Power to the (SQL) People: Python UDFs in DBSQL
- Data Lakes, Data Warehouses and Data Lakehouses
- Moscone South | Level 3 | 314
- 35 min
Databricks SQL (DB SQL) allows customers to leverage the simple and powerful Lakehouse architecture with up to 12x better price/performance compared to traditional cloud data warehouses. Analysts can use standard SQL to easily query data and share insights using a query editor, dashboards or a BI tool of their choice, and analytics engineers can build and maintain efficient data pipelines, including with tools like dbt.

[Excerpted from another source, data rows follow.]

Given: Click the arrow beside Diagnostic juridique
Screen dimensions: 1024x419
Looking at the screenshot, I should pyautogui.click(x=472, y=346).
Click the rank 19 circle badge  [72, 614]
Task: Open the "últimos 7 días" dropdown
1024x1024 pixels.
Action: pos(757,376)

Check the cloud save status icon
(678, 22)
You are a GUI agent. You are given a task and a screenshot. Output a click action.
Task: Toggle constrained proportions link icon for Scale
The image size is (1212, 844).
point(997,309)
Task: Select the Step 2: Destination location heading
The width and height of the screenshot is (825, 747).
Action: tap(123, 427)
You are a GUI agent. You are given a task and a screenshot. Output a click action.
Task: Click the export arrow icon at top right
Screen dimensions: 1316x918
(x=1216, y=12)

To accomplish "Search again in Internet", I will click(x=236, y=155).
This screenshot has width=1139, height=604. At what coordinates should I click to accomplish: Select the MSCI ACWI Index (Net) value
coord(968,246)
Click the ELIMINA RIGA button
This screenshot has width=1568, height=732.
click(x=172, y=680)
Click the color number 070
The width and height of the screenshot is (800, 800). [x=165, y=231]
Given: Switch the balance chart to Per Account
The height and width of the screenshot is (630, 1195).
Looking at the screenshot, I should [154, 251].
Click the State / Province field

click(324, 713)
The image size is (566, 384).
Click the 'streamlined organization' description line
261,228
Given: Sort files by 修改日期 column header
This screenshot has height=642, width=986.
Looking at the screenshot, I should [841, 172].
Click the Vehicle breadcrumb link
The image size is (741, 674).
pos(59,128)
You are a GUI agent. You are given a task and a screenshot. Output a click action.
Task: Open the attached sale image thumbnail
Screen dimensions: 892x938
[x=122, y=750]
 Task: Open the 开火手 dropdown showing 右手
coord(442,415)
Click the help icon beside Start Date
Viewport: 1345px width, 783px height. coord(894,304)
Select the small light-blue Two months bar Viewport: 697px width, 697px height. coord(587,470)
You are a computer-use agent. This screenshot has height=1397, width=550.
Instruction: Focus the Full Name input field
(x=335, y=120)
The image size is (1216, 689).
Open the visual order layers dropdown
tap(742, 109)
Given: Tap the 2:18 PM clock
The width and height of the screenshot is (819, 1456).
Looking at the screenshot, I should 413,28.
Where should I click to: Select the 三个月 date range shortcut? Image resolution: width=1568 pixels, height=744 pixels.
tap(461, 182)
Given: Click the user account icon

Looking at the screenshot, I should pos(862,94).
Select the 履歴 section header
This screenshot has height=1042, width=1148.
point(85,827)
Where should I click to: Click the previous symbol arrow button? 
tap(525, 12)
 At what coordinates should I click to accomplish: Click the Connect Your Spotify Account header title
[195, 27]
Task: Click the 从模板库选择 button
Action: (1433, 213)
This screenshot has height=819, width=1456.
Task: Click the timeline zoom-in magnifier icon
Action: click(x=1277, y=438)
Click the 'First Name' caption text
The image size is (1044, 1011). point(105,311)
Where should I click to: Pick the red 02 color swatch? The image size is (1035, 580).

While SQL is great at querying and transforming data, sometimes you need to extend its capabilities with the power of Python, a full programming language. Users of Databricks notebooks already enjoy seamlessly mixing SQL, Python and several other programming languages. Use cases include masking or encrypting and decrypting sensitive data, complex transformation logic, using popular open source libraries or simply reusing code that has already been written elsewhere in Databricks. In many cases, it is simply prohibitive or even impossible to rewrite the logic in SQL.
Up to now, there was no way to use Python from within DBSQL. We are removing this restriction with the introduction of Python User Defined Functions (UDFs). DBSQL users can now create, manage and use Python UDFs using standard SQL. UDFs are registered in Unity Catalog, which means they can be governed and used throughout Databricks, including in notebooks.